El mayor de los tres era Efraín Segarra, a quien de cariño llamaban “Segarrita”. Tenía 60 años y más de media vida la había pasado sobre las ruedas. Durante 16 años acompañó a periodistas en sus coberturas, en esas aventuras en las que la adrenalina invade, el temor casi paraliza, pero la responsabilidad de cumplir con la misión es la motivación para continuar. Efraín lo sabía y aunque se sentía nervioso, como le contó a su familia en su última comunicación, no desistió. Por eso, un día salió a trabajar, a trasladar a un equipo periodístico, a conocer una situación que necesitaba ser contada… y no volvió.

Los vimos con sus cuerpos encadenados, abrazados, mirando fijamente a una cámara, mientras trataban de no quebrarse, seguramente para no preocupar a sus familias, para no causar sufrimiento a sus seres queridos, para transmitir calma y aferrarse así a la esperanza de retornar a sus hogares, de abrazar nuevamente a los suyos. Pero no ocurrió.

Fueron baleados. Fueron asesinados mientras permanecían cautivos por un grupo disidente de las FARC que opera en territorio ecuatoriano. Fueron silenciados por un grupo armado al que se le permitió actuar en el país, gracias a una política de fronteras abiertas durante años, potenciada por la incapacidad para manejar la crisis. Falló el Estado. Fallaron las autoridades ecuatorianas. Y sus errores los pagan hoy tres profesionales, que expusieron sus vidas para mostrar a la ciudadanía lo que ocurría en la provincia de Esmeraldas, aquello que nadie mostraba, que nadie cubría.

Extracto del listado:

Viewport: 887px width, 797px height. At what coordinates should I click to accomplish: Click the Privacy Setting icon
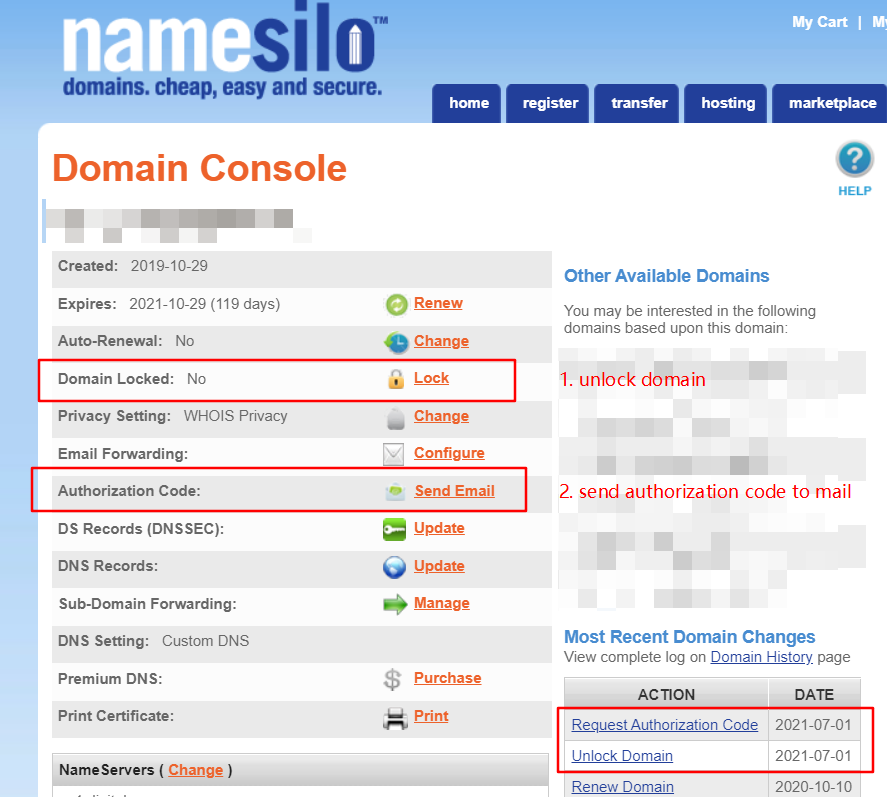click(396, 417)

Conjunto de tareas:
**1.** Reproduce fielmente el tramo del texto sobre Efraín Segarra que va desde "El mayor de" hasta "y no volvió.".
**2.** Según el texto sobre Efraín Segarra, ¿durante cuántos años acompañó él a periodistas en sus coberturas?
**3.** ¿Cómo seguiría el texto sobre Efraín Segarra? Escribe lo que viene después de su última oración.
El listado no interviene en nada de esto.

Respuestas en orden:
**1.**
El mayor de los tres era Efraín Segarra, a quien de cariño llamaban “Segarrita”. Tenía 60 años y más de media vida la había pasado sobre las ruedas. Durante 16 años acompañó a periodistas en sus coberturas, en esas aventuras en las que la adrenalina invade, el temor casi paraliza, pero la responsabilidad de cumplir con la misión es la motivación para continuar. Efraín lo sabía y aunque se sentía nervioso, como le contó a su familia en su última comunicación, no desistió. Por eso, un día salió a trabajar, a trasladar a un equipo periodístico, a conocer una situación que necesitaba ser contada… y no volvió.

**2.** Durante 16 años.

**3.**
El dolor me embarga. Pienso en ellos, pienso en sus familias, en sus amigos y en todas las veces que los periodistas nos exponemos para mostrar una historia, para difundir un hecho, para cumplir con tu derecho de estar informado y darte las herramientas para poder tomar decisiones. Es una profesión que se debe a la gente. Es por y para los demás. Por eso, duele. Duele que en medio de esa actividad, que en el ejercicio de la profesión, ellos, Javier, Paúl y Efraín, se volvieron la noticia que nadie quiere dar. Esta noche sus colegas contemplan la página en blanco y sus dedos caen pesarosos sobre el teclado para escribir el terrible desenlace que nadie quería llegar a contar.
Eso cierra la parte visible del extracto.